Bandwidths and Interconnects

When creating a high performance computing platform bandwidth between components and operations is highly important, especially when creating a system that has to last for 3-5 years before a new version comes about, such is the world of consoles. With the Xenos processor being both a high performance graphics processing element of the XBOX 360 as well as the "Northbridge" component of the system, which is essentially the communication hub for the other components of the system, it has many interconnects and bandwidths to deal with. Below is a diagram highlighting the connection bandwidths between the most important elements it is connected to:

As we discussed earlier, the XBOX 360 carries a unified memory architecture and Xenos's parent die is acting as the Northbridge controller as well as the graphics processing device. The system memory bandwidth is 22.4GB/s courtesy of the 128-bit GDDR3 memory interface running at 700MHz. At 232M transistors the Xenos parent die isn't an enormous chip so internal memory communication isn't going to be too latency bound, hence the memory interface only needs to be a standard crossbar, which is partitioned into two 64-bit blocks. Xenos's parent die also has a 32GB/s connection to the daughter, eDRAM die Connection to the Southbridge audio and I/O controller is achieved via two PCI Express lanes which results in 500MB/s of both upstream and downstream bandwidth.

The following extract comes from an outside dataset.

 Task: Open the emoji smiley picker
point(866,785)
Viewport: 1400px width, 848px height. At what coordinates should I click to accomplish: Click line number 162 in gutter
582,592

As the CPU is going to be using Xenos to handle all its memory transfers, the connection between the two has 10.8GB/s of bandwidth both upstream and downstream simultaneously. Additionally the Xenos graphics processor is able to directly lock the cache of the CPU in order to retrieve data directly from it without it having to go to system memory beforehand. The purpose of this is that one (or more, if wanted) of the three CPU cores could be generating very high levels of geometry that the developer doesn't want to, or can't, preserve in the memory footprints available on the system when in use. High-resolution dynamic geometry such as grass, leaves, hair, particles, water droplets and explosion effects are all examples of one type of scenario that the cache locking may be used in.

The one key area of bandwidth, that has caused a fair quantity of controversy in its inclusion of specifications, is that of bandwidth available from the ROPS to the eDRAM, which stands at 256GB/s. The eDRAM is always going to be the primary location for any of the bandwidth intensive frame buffer operations and so it is specifically designed to remove the frame buffer memory bandwidth bottleneck - additionally, Z and colour access patterns tend not to be particularly optimal for traditional DRAM controllers where they are frequent read/write penalties, so by placing all of these operations in the eDRAM daughter die, aside from the system calls, this leaves the system memory bus free for texture and vertex data fetches which are both read only and are therefore highly efficient. Of course, with 10MB of frame buffer space available this isn't sufficient to fit the entire frame buffer in with 4x FSAA enabled at High Definition resolutions and we'll cover how this is handled later in the article.

Both XBOX 360 and Playstation 3 feature UMA and graphics busses, respectively, that have been announced to use fairly fast 700MHz GDDR3 memory, but both only have a 128-bit interface. Whilst this is less of a surprise for XBOX 360 as Xenos's use of eDRAM will move the vast majority of the frame buffer bandwidth to the EDRAM interface leaving the system memory bandwidth available primarily for texturing bandwidth. It does seem odd that by the time the consoles will be released the likelihood is that high end PC graphics will using at least the same speed RAM but on double wide busses. The primary issue here is, again, one of cost - the lifetimes of a console will be much greater than that of PC graphics and process shrinks are used to reduce the costs of the internal components; 256-bit busses may actually prevent process shrinks beyond a certain level as with the number of pins required to support busses this width could quickly become pad limited as the die size is reduced. 128-bit busses result in far fewer pins than 256-bit busses, thus allowing the chip to shrink to smaller die sizes before becoming pad limited - by this point it is also likely that Xenos's daughter die will have been integrated into the shader core, further reducing the number of pins that are required.